I twisted away and dropped to the floor to begin searching for what had fallen. Surely it was a pistol.
The marble was cold against my bare arms as I swept my hands across the floor. Then I ran my fingers down the edge of the stair.
And there it was, on the first step. My left hand closed around the cold barrel of an automatic. I shifted it to my right, grasping the plastic grip, not entirely sure what I should do with it. But at least I had a gun. I'd never actually held a real one before, but it was heavy and I assumed it was ready to fire.
I was halfway down the first set of stairs, on my way to the landing, when I felt an arm slip around my neck. I ducked and twisted away, stumbling down the last three or four steps, and landed on my feet, staggering back against the wall to regain my balance. All I knew was, the next steps loomed somewhere to my right. Just a few more feet…
But he was there again, moving between me and the final stairs. Get around him, I told myself, but at that moment he grabbed me at the waist.
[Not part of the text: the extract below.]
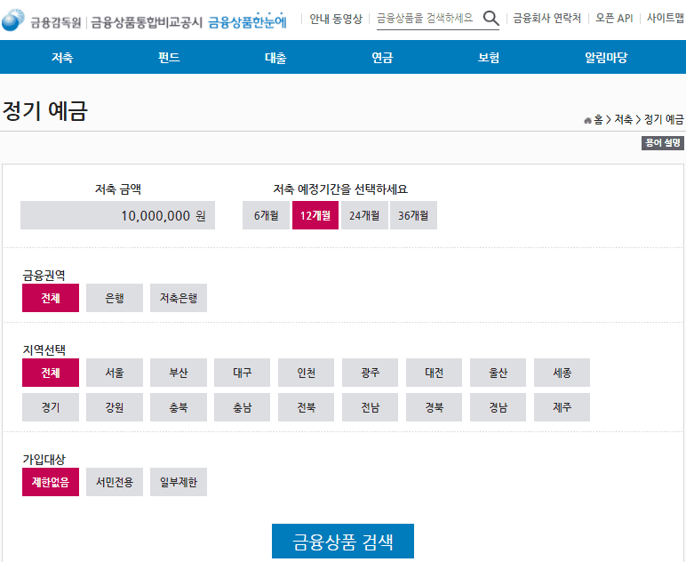
Task: Open the 저축 menu
Action: tap(62, 58)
Dancing in the dark, but the swirl had no music and no swing, just a quick, dizzying pirouette. I aimed the pistol as close as I could to his face and pulled the hard metal trigger.
"Mierda!"
Blinding light, a face lost in the burst of flame, stars filling my head. The fiery explosion tongued out past his ear like a brilliant sword of reds and yellows, sending a round off into space. The noise left a ringing in my ears and multicolored hues stuttering across my eyes.
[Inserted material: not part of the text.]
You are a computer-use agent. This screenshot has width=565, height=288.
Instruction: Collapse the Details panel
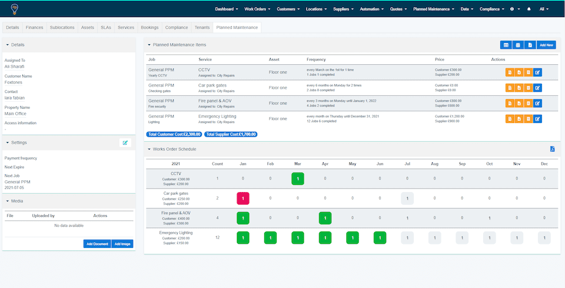(6, 45)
It hit me who I'd just seen. It was Ramos. With a gun! Shit.
The flash of my pistol had given me the advantage for a second, since I knew it was coming, and with that edge I swung an elbow across his chin, then kneed him in the groin. It should have been enough to bring him down, but instead he merely sank to one knee and redoubled his grip.
Hey, I thought, maybe I know something he doesn't. How to take a fall. I'd seen enough movie stunts to know what you're supposed to do. It'd be risky, but I knew I wasn't going to win a wrestling match.
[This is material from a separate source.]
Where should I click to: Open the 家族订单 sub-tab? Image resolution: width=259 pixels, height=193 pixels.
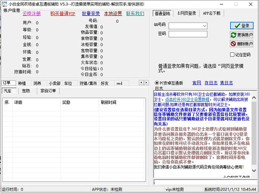pyautogui.click(x=48, y=91)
I opened up with the automatic, firing everywhere again and again and again, getting off five rounds in a crescendo of light and sound, like a huge firecracker in my hand, enough to illuminate the stairwell like a strobe and catch him off guard. In that fleeting moment I slipped a foot behind his ankle and shoved.
I think I yelled as I felt myself being pulled forward. Then I realized he was wearing a heavy bracelet that had tangled in my hair. I'd been planning to roll down the remaining stairs, protecting my head, and let him bounce, but the pull of his bracelet ruined it. I felt myself being swept into empty space, my gun flying away.
Then something glanced off my face, the wooden banister of the stair, which had mysteriously come up to meet me. I turned and felt his body beneath mine, arms flailing, a soft landing, till we rolled and I was beneath him again.
I struck out, a right fist, and he fell away, his bracelet disentangling as he tumbled farther down the stairs. Then I rose and tried to take a step, but it wasn't there. In the pitch dark the angle was wrong, off by just inches, and as I toppled forward into empty space I reached out, taking a handful of dark air.
Finally I felt something clenching my wrist, and the next thing I knew I was being swung around. I twisted sideways one last time, but then my head hit the wall. The hard marble caught me just above the ear, and I saw the darkness of the space grow brilliantly light, then transmute to vibrant colors.
Or maybe the hall lights had come back on. I only know I felt a set of arms encircle me.
"Come," Alex Goddard was saying as he lifted me up. "They're ready."